Employee Stock Options as a Strategic Remuneration Tool

The granting of stock options to employees is a prevalent remuneration mechanism, especially among high-tech companies and startups. Stock options are one of the tools companies use to incentivize employees’ long-term commitment, create a correlation between employee performance and the achievement of strategic objectives, and enable employees to share in the company’s successes. By issuing stock options, a company is undertaking to grant its employees the right to purchase its shares at a predefined price, subject to predefined suspending conditions. For the most part, employees may only exercise options according to a gradual vesting mechanism based, inter alia, on their period of employment and on the achievement of predefined targets.

 

The Statutory Framework in Israel

Section 102 of the Income Tax Ordinance offers unique tax advantages when granting stock options to employees, subject to compliance with regulatory requirements. To comply with the Ordinance’s requirements, the stock options must be granted through an orderly employee stock option plan (ESOP), which stipulates the allotment principles, vesting period, exercise conditions, and restrictions applying to each party. The company’s board of directors must approve the ESOP and the company must submit the ESOP to the Israel Tax Authority (ITA).

 

Employees’ personal employment agreements often include clauses undertaking to grant stock options.
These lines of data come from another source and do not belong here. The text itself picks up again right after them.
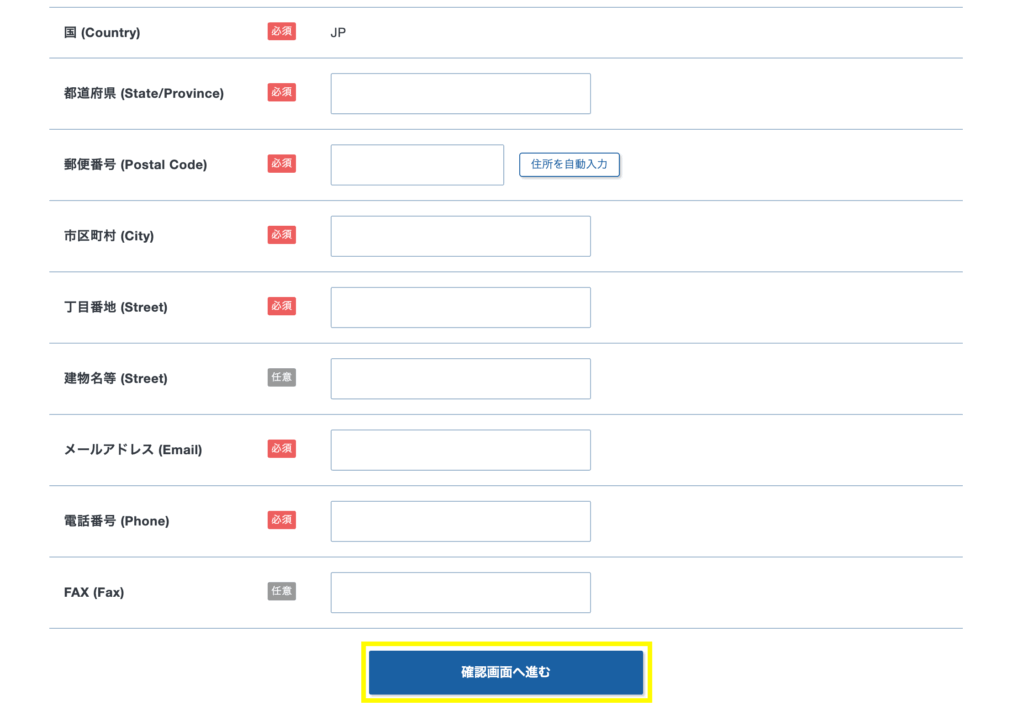Click the Email (メールアドレス) input box
Screen dimensions: 1024x711
point(460,450)
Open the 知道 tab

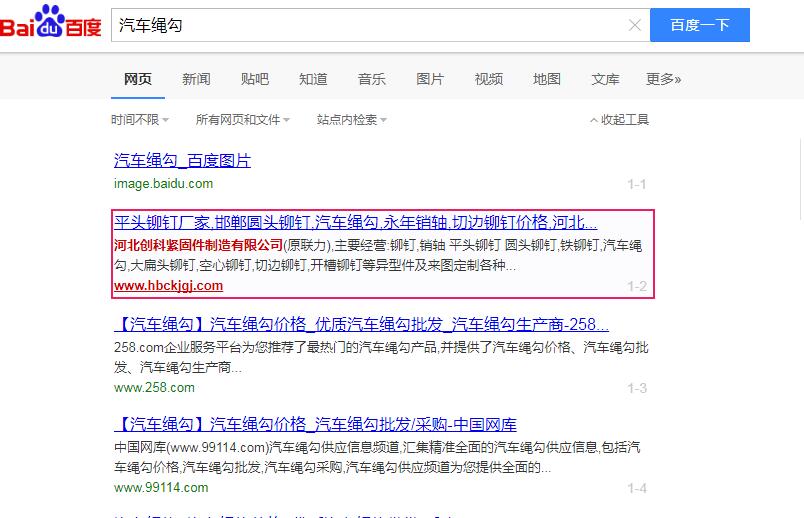point(313,79)
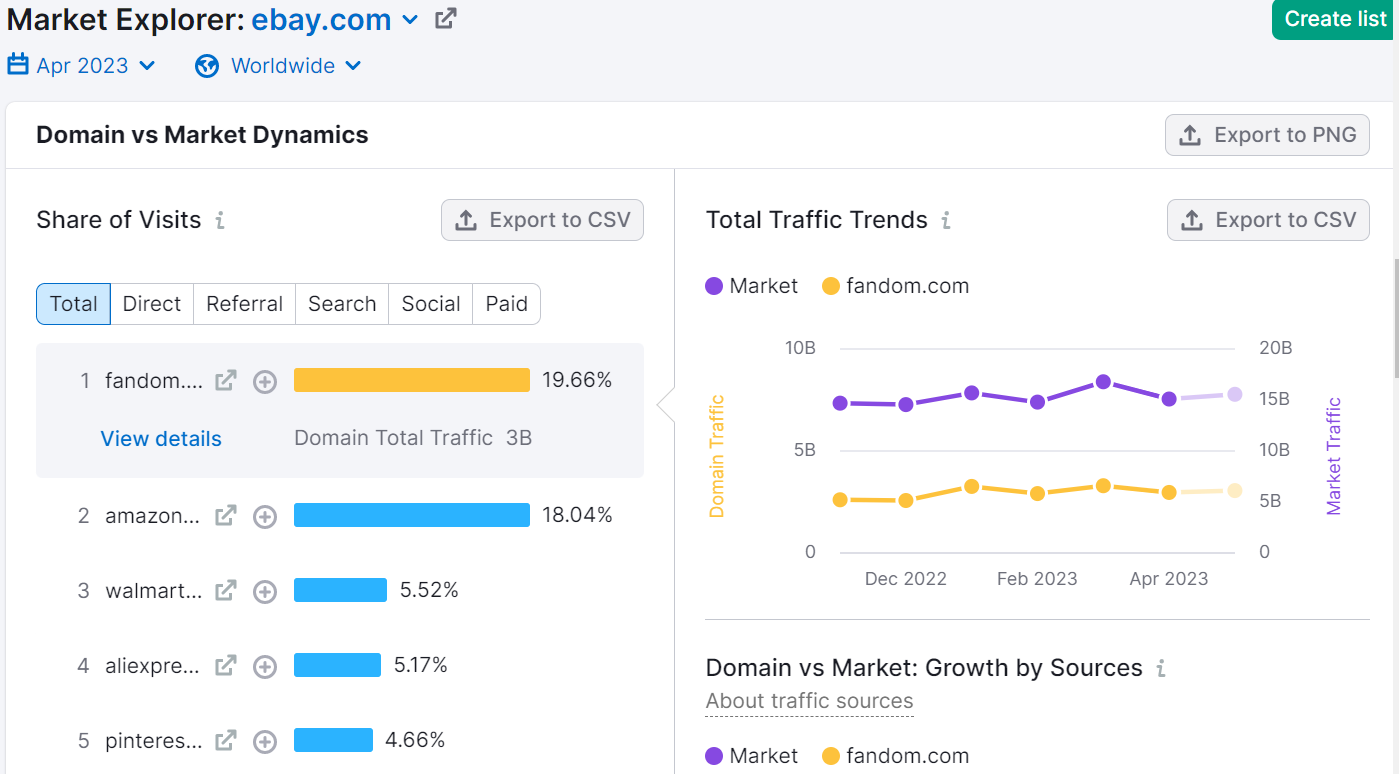The width and height of the screenshot is (1399, 774).
Task: Open the Apr 2023 date dropdown
Action: [x=82, y=66]
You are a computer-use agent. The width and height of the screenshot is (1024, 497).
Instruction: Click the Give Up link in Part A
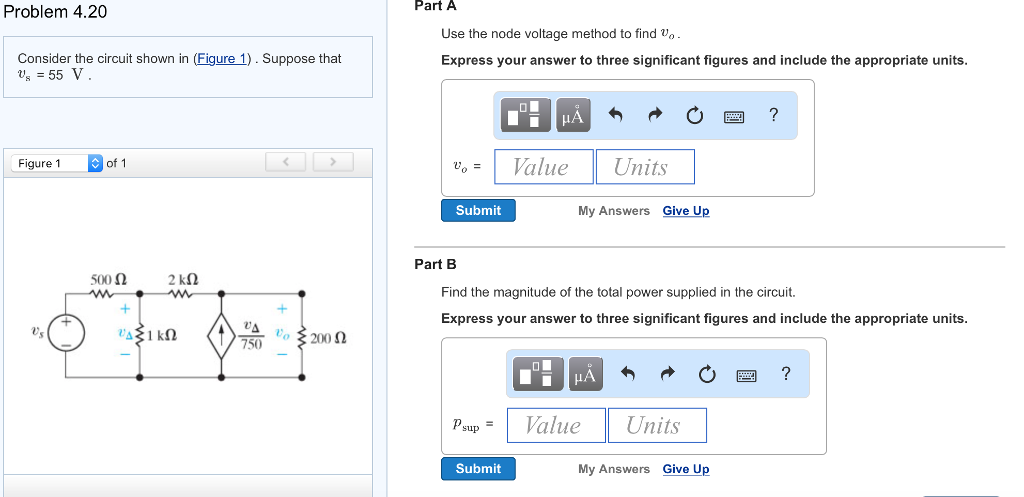point(685,211)
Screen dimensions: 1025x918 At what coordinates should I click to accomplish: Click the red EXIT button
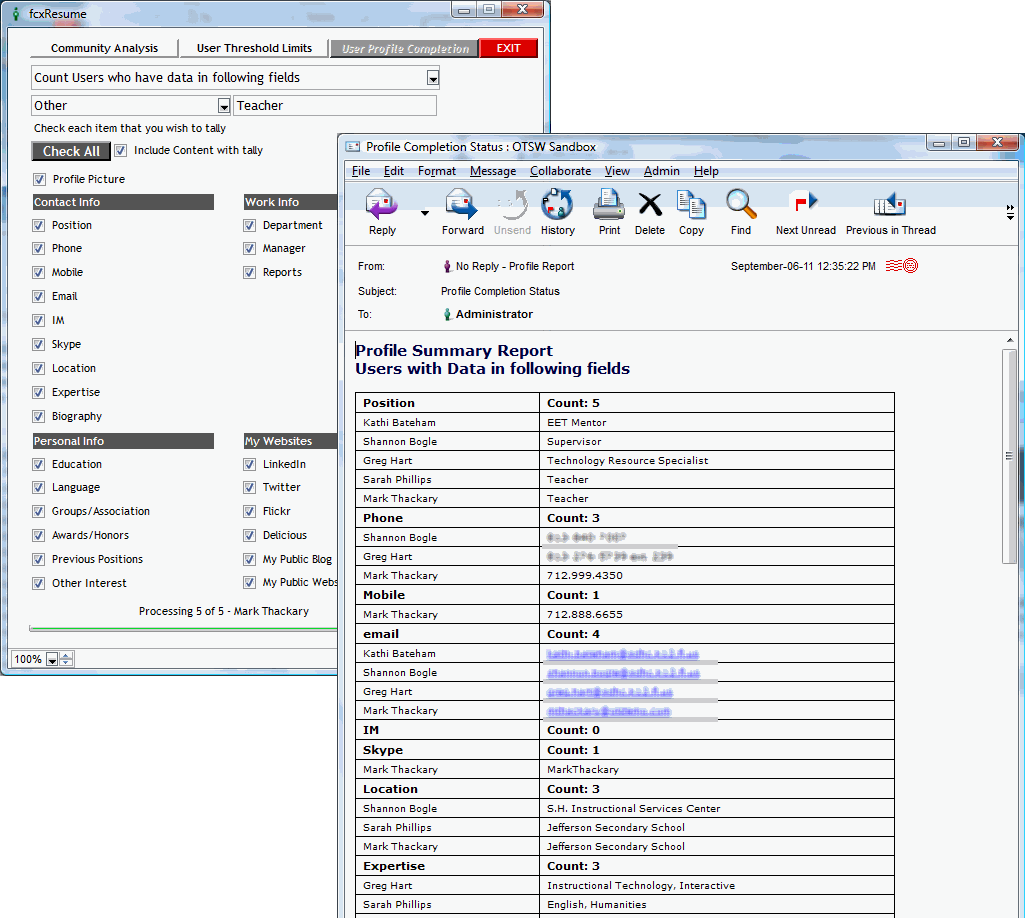coord(508,48)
However, such an undertaking is usually considered a conditional undertaking rather than a vested right. This means that even if an employment agreement states that the employee will be “entitled” to stock options, the fulfillment of this promise is subject, in any case (as is usually stated in employment agreements), to the board of directors’ approval of the ESOP, to the signing of a stock option agreement, to the board of directors’ approval of the individual stock option grant to the employee, and to the employee’s fulfillment of the suspending conditions specified in the stock option agreement.

 

New Court Ruling: Careless Management of Undertakings to Grant Stock Options Could Result in Legal Exposure

The recently handed down ruling in the Kovach case clarifies how the court examines conditional undertakings to grant stock options within the framework of employment relations. The Kovach case involves an employee who signed an employment agreement that included an undertaking to grant the employee stock options, subject to the board of directors’ approval and subject to the employee’s continued employment at the company for a period exceeding  12 months. The employee was dismissed shortly before the vesting date of the first tranche of options pursuant to the agreement and with only two months left to complete the conditional period of employment.

 

The employee alleged her dismissal was intended to prevent her from completing the required employment and from exercising her vested options. The company, for its part, claimed the board of directors did not approve the stock option allotment as required and, therefore, it is invalid.

 

The court accepted the employee’s position and ruled that the employer dismissed her with mala fides and, through its acts and omissions, deliberately caused the nonfulfillment of the suspending conditions, in order to deprive the employee of the right to exercise the options. The court ruled that, pursuant to the provisions of section 28(a) of the Contract Law (General Part), when a party to a contract takes deliberate action to prevent the fulfillment of a suspending condition in a contract, it may not rely on that non-fulfillment to evade fulfilling its contractual obligations. Therefore, the court ruled that the employee is indeed entitled to the first tranche of options according to the vesting schedule defined in the agreement, even if the board of directors did not approve the allotment and even if the employee did not formally complete the conditional period of employment (Tel Aviv Regional Labor Court, Labor Dispute 7535-07-22 Tima Kovach v. Novo Central Ltd.).

 

Recommendations to Employers: How to Manage Undertakings of Stock Options to Employees

The court’s determinations in the Kovach ruling underscore how important it is for employers to carefully and wisely manage their undertakings to grant stock options to employees, especially in startup companies that use options as a key remuneration tool. Quite a few employers include general references in their employment agreements to a future entitlement to stock options, subject to the board of directors’ approval of an ESOP or of a particular stock option allotment, but fail to take practical measures to fulfill those undertakings. In such situations, procrastination or a lack of good faith could give rise to an employee’s legal right, even if the formal suspending conditions have not been fulfilled.

 

This ruling conveys to employers that careless conduct in their undertakings to grant stock options to employees could expose them to legal risks, as well as cause loss of employee trust in the credibility of the company’s undertakings to them. This is not to  suggest that employers should refrain from future undertakings to grant stock options, since they constitute a significant and essential remuneration tool, especially in a competitive market. However, when a company issues an undertaking, even if conditional, it must ensure that it backs up its undertaking with genuine, substantive intentions and concrete measures to implement it. For more guidance with regard to adopting an ESOP and granting stock options, click here.

 

By obtaining expert legal assistance, including meticulous planning, precise drafting of agreements, and ongoing legal support in properly managing the process, companies can avoid unnecessary risks and lawsuits.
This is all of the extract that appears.